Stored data
══════════════════════════════

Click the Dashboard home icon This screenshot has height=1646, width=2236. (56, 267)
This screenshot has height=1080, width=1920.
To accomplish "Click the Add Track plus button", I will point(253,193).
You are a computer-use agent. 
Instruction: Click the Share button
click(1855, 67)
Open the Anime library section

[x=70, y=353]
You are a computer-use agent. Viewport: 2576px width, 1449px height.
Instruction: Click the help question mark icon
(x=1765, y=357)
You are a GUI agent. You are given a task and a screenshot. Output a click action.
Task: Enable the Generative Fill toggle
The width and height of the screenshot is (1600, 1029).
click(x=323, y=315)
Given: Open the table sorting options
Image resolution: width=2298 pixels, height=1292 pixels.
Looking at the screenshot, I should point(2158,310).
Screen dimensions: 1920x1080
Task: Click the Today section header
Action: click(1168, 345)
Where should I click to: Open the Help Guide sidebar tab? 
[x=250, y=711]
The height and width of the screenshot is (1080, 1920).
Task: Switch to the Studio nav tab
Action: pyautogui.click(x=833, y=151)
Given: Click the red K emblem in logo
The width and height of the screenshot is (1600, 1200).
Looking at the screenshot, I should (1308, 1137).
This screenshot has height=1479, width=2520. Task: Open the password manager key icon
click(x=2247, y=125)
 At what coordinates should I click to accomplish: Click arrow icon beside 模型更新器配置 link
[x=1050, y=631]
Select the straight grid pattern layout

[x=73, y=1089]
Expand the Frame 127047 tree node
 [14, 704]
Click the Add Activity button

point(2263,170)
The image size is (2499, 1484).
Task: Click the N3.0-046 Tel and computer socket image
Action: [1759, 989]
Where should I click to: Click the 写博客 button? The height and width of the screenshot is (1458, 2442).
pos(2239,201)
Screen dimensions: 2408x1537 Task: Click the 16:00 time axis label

══════════════════════════════

▶ _EXERCISE INSTRUCTIONS_
From the first line to the last, restate the data above exactly.

▶ _RESULT OF THIS TASK_
Click the Dashboard home icon This screenshot has height=1646, width=2236. (56, 267)
This screenshot has height=1080, width=1920.
To accomplish "Click the Add Track plus button", I will point(253,193).
You are a computer-use agent. 
Instruction: Click the Share button
click(1855, 67)
Open the Anime library section

[x=70, y=353]
You are a computer-use agent. Viewport: 2576px width, 1449px height.
Instruction: Click the help question mark icon
(x=1765, y=357)
You are a GUI agent. You are given a task and a screenshot. Output a click action.
Task: Enable the Generative Fill toggle
The width and height of the screenshot is (1600, 1029).
click(x=323, y=315)
Given: Open the table sorting options
Image resolution: width=2298 pixels, height=1292 pixels.
Looking at the screenshot, I should point(2158,310).
Screen dimensions: 1920x1080
Task: Click the Today section header
Action: click(1168, 345)
Where should I click to: Open the Help Guide sidebar tab? 
[x=250, y=711]
The height and width of the screenshot is (1080, 1920).
Task: Switch to the Studio nav tab
Action: pyautogui.click(x=833, y=151)
Given: Click the red K emblem in logo
The width and height of the screenshot is (1600, 1200).
Looking at the screenshot, I should (1308, 1137).
This screenshot has height=1479, width=2520. Task: Open the password manager key icon
click(x=2247, y=125)
 At what coordinates should I click to accomplish: Click arrow icon beside 模型更新器配置 link
[x=1050, y=631]
Select the straight grid pattern layout

[x=73, y=1089]
Expand the Frame 127047 tree node
 [14, 704]
Click the Add Activity button

point(2263,170)
The image size is (2499, 1484).
Task: Click the N3.0-046 Tel and computer socket image
Action: [1759, 989]
Where should I click to: Click the 写博客 button? The height and width of the screenshot is (1458, 2442).
pos(2239,201)
Screen dimensions: 2408x1537 Task: Click the 16:00 time axis label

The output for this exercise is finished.